Pakistan is one of the countries most affected by climate change, although it is solely responsible for it. Less than 1 percent of global greenhouse gas emissions.

“We cannot stop these incidents, because this is a global problem,” says Mr Ahmed. “All we can do is mitigate it and prepare our people to face such eventualities.”

A close-up headshot of Ijaz wearing a camo sun hat and sporting a goatee.

Ejaz is an emergency volunteer, trained in evacuation, first aid and mountain rescue.

In the village of Pasu, just an hour’s drive from Hassanabad, they are practicing evacuation. Prepare for potential disaster. The population knows that if there is an emergency, if roads and bridges are closed, destroyed or washed away, it can take days for outside help to arrive.

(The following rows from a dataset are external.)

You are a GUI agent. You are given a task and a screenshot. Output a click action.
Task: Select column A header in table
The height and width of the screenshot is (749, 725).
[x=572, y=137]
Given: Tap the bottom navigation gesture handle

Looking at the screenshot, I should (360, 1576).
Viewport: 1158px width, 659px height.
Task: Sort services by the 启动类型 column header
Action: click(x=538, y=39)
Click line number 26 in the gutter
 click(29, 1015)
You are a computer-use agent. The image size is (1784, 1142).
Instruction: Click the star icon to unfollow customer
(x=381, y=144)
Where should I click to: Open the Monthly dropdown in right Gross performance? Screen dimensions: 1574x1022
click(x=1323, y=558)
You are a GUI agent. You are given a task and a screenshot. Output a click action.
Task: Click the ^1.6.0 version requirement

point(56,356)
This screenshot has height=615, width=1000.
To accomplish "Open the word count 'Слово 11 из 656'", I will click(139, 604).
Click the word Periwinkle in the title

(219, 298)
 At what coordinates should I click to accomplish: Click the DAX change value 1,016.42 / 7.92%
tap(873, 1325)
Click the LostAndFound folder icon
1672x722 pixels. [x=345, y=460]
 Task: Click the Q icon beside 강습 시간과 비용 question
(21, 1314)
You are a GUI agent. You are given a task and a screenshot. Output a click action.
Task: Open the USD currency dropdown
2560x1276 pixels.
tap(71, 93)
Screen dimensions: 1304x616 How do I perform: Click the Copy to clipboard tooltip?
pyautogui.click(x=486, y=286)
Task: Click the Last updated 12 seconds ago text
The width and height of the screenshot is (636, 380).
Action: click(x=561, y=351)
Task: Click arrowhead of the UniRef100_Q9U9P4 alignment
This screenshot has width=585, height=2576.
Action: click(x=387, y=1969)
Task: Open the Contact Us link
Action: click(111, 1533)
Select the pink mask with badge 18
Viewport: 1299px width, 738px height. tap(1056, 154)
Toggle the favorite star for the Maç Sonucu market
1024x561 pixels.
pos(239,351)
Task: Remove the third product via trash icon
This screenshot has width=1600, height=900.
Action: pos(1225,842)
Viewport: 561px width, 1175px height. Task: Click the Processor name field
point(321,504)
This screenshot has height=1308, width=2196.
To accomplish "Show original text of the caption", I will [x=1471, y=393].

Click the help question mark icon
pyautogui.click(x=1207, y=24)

Trained in first aid, river crossings and high mountain rescue, they practice village evacuations a few times a year, with volunteers carrying the injured on stretchers and bandaging mock wounds.

Ejaz has been a volunteer for the past 20 years, with many stories of rescuing hikers lost in the mountains. But he, too, worries about the number of threats and the increasing unpredictability of the weather in the area he calls home.

“The weather right now, we can’t say what will happen,” he says. “Even five years ago, the weather didn’t change that much. Now after half an hour we can’t say what it will be.

He also knows that his team of volunteers can only do so much.

“Unfortunately, if there’s a flood and it’s a heavy flood, there’s nothing we can do,” he says. “The area is completely washed away. If it’s small, we can help people survive and avoid flooded areas.”

Head-and-shoulder shot of an Aga Khan Agency for Habitat worker wearing high-vis over a striped shirt and a hard-hat helmet with a GoPro on top, with a rock face in the background.

If there is an emergency, outside help can take days to arrive.

There are other mitigation measures across the region; Stone and wire barriers to try to slow down flood waters, systems to monitor glacier melt, rainfall and water levels, speakers installed in villages to alert the community in case of danger. But many who work here say they need more resources.

“We have installed early warning systems in some valleys,” says Mr Ahmed. “They were identified by the Pakistan Meteorological Department and they gave us a list of about 100 valleys. But due to limited resources, we are able to intervene in only 16.

They say they are in talks to expand it further.

Sultan Ali, an old man, wears a cap and a blue dress while sitting next to his young granddaughters, who wear striped and pale blue dresses. They are sitting next to a plate of pears in a garden with a house in the background.

Sultan Ali says he feels helpless – if a flood comes, everything will be washed away.

A few houses down from Komal lives Sultan Ali, now in his 70s.

Their granddaughters bring us a plate of pears they’ve picked from their garden as we sit on the traditional bunk bed and talk.

He knows his house could also disappear into the valley if another flood hits, but says he has nowhere to go.

“As I approach the end of my life, I feel helpless,” he tells me. The children are very worried, asking where will we stay?

“We have no option. If there is a flood, it will wash away everything and we can’t do anything about it. I can’t blame anyone. It’s just our fate.”

A close-up head-and-shoulders portrait of a gentle tiger, wearing a white scarf and orange top, looking at the camera, photographed with rubble in the background in his village of Hassanabad.

Komal doesn’t think they’ll be able to stay – but they have nowhere else to go.

We see her grandchildren playing tag in the shade of the garden. The weather, the snow, the environment is changing around them. What will this earth be like when they grow up?

Even Komal is not sure what the future holds.

“I don’t think we’ll be here forever,” she says. “The situation is already clear. But the question for us is that we have nowhere else to go. Only this.”